* [What this task involves]:
Copy out everything from "Select the yellow Gross Profit input cell" down to "pyautogui.click(x=520, y=633)", switching "yellow" to "orange" and changing nothing else.

* [Entries supplied]:
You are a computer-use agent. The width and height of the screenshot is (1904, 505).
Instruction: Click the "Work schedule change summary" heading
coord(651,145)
--
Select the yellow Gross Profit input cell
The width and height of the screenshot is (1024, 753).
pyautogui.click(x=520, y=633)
==
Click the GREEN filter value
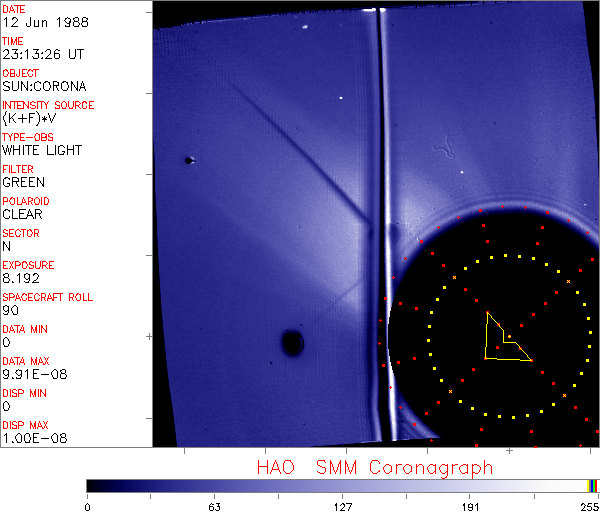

* [Task answer]:
Select the orange Gross Profit input cell
The width and height of the screenshot is (1024, 753).
pyautogui.click(x=520, y=633)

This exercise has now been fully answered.